本データベースは、特許庁の審決例をAIで解析・要約したものです。拒絶理由通知に対する意見書作成や、審判請求書等の作成時の参考としてお役立てください。

基本情報

審判番号不服2000−18146(T2000−18146/J1)
審判種別不服
結論勝訴(請求認容)

結論テキスト

原査定を取り消す。
本願商標は、登録すべきものとする。

理由テキスト

1 本願商標

本願商標は、「SCHOTT ELECTRONIC PACKAGING」の欧文字を標準文字とし、第9類「配電用又は制御用の機械器具,回転変流機,調相機,電気磁気測定器,電線及びケーブル,加工ガラス(建築用のものを除く。),電気通信機械器具,電子応用機械器具及びその部品」を指定商品として、平成10年12月24日に登録出願されたものである。

2 引用商標

原査定において、本願商標の拒絶の理由に引用した登録第1966638号商標(以下「引用商標」という。)は、「SHOT」の欧文字と「ショット」の片仮名文字を二段に書してなり、昭和60年2月12日登録出願、第11類「電気機械器具、電気通信機械器具、電子応用機械器具(医療機械器具に属するものを除く)電気材料」を指定商品として、同62年7月23日に設定登録がされ、その後、指定商品中「電線、ケーブル、電気材料」につき商標権の一部放棄がされ、同62年11月9日にその旨の一部抹消登録がされたものである。そして、平成9年8月19日に商標権存続期間の更新登録がされているものである。

3 当審の判断

本願商標は、前記構成のとおり「SCHOTT ELECTRONIC PACKAGING」の欧文字よりなるところ、いずれの文字部分も同一書体で同一の大きさで、一体的に書されているものであり、殊更、これを「SCHOTT」と「ELECTRONIC PACKAGING」との文字部分に分離して観察しなければならない特段の事由が存するものとは認められないものである。そして、これより生ずると認められる「ショットエレクトロニックパッケージング」の称呼もよどみなく一連に称呼し得るものである。

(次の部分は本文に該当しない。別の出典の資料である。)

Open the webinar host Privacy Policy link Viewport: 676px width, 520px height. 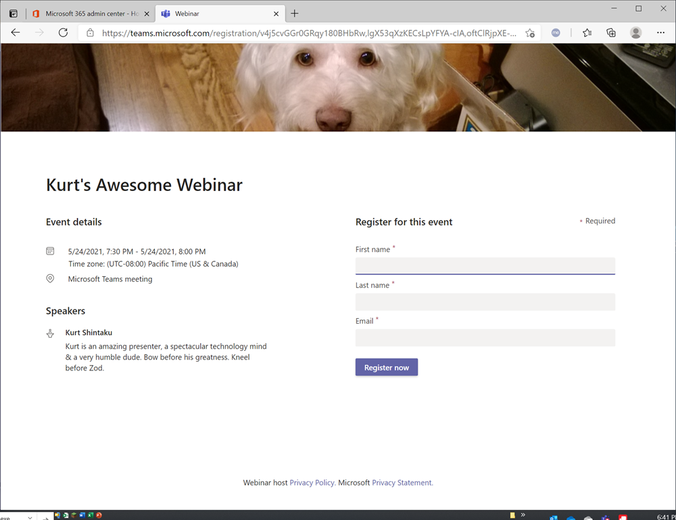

してみると、上記構成よりなる本願商標にあっては全体をもって特定の意味合いを有しない一種の造語を表した商標と理解されるものというべきである。

そうとすれば、本願商標は、その構成文字に相応して「ショットエレクトロニックパッケージング」の一連の称呼のみを生ずるものといわなければならない。

してみれば、本願商標から単に「ショット」の称呼をも生ずるものとし、その上で本願商標と引用商標とが称呼上類似するものとする原査定の理由は妥当でなく、その理由をもって両商標を類似のものとすることはできない。

また、本願商標と引用商標は、前記構成よりみて、外観、観念において相紛れるおそれはないものである。。

したがって、本願商標が、商標法第4条第1項第11号に該当するとして、本願を拒絶することはできない。

その他、本願を拒絶すべき理由を発見しない。

よって、結論のとおり審決する。